Traditional financial institutions are shedding skepticism towards cryptocurrencies, and this change will accelerate in 2026.
Banks, brokerages and exchanges are racing to offer crypto products as demand from individual investors, institutions and wealthy customers reaches a tipping point.
David Ripley, co-CEO of cryptocurrency exchange Kraken, told Axios that “almost every traditional financial services company will be offering cryptocurrencies, Bitcoin and Ethereum to their customers.” He called this development “the big story of 2026.”
This tipping point reflects a broader collision of megatrends that are reshaping financial markets. Stablecoins, tokenization, AI, and long-duration trading are converging to create a more digital, more global, and increasingly 24-hour financial system.
Ripley said the rise of stablecoins (blockchain-based versions of traditional assets) has prepared investors for what comes next: tokenized public equities.
“The next big thing after tokenized stocks and tokenized assets is going to be public equities,” he said.
The stakes are high. Kraken recently announced plans to offer tokenized IPO shares to retail investors, targeting ordinary Americans who Ripley said were “totally shut out” from large wealth-creating companies until late in their growth cycles.
The IPO market itself is preparing for a historic wave.
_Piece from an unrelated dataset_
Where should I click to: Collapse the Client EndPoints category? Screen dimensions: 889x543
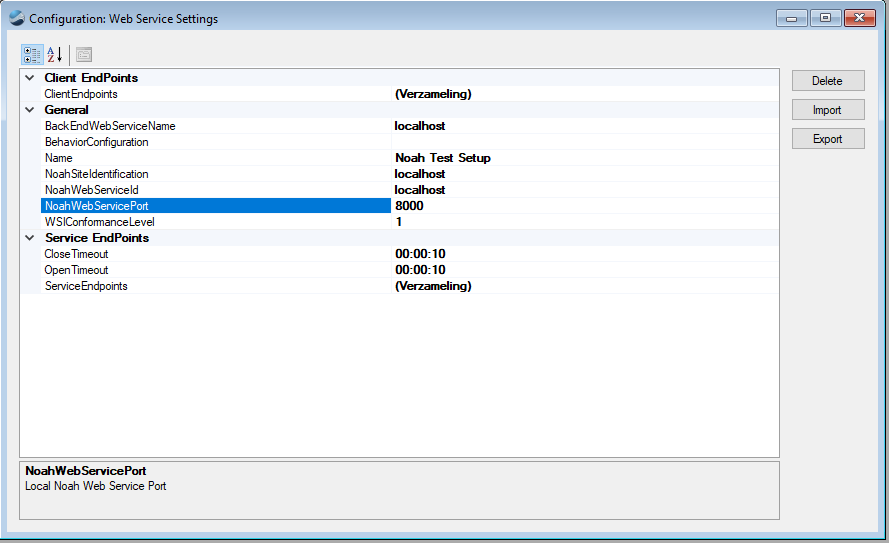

SpaceX is aiming to debut on the Nasdaq this week, aiming to raise about $75 billion at a valuation of $1.7 trillion, making it the largest IPO in history.
Nasdaq CFO Sarah Youngwood told Axios that the U.S. market has the depth to absorb multitrillion-dollar product pipelines such as OpenAI and Anthropic without structural changes.
Nasdaq is promoting long-duration trading, in line with the never-ending crypto market.
Coinbase Executive: Institutional Investors Are Buying
John D’Agostino, Coinbase’s head of institutional strategy, said the comments come as Bitcoin is battling near $60,000, but large institutional investors are undeterred by Bitcoin’s 50% drop from its all-time high, with sovereign wealth funds, family offices and other large investors actively buying the bulls.
Abu Dhabi sovereign wealth fund Mubadala has increased its exposure to BlackRock’s Bitcoin ETF for the fourth consecutive quarter, but despite the market downturn, Bitcoin ETFs still hold around $100 billion in total assets.
D’Agostino attributed the decline to a combination of macroeconomic uncertainty, rising interest rates, regulatory delays, geopolitical tensions, and concerns raised by Strategy’s 32BTC sale. Still, he said financial institutions remain confident in Bitcoin’s long-term value, a view reinforced by Strategy’s subsequent purchase of 1,550 BTC for $101 million.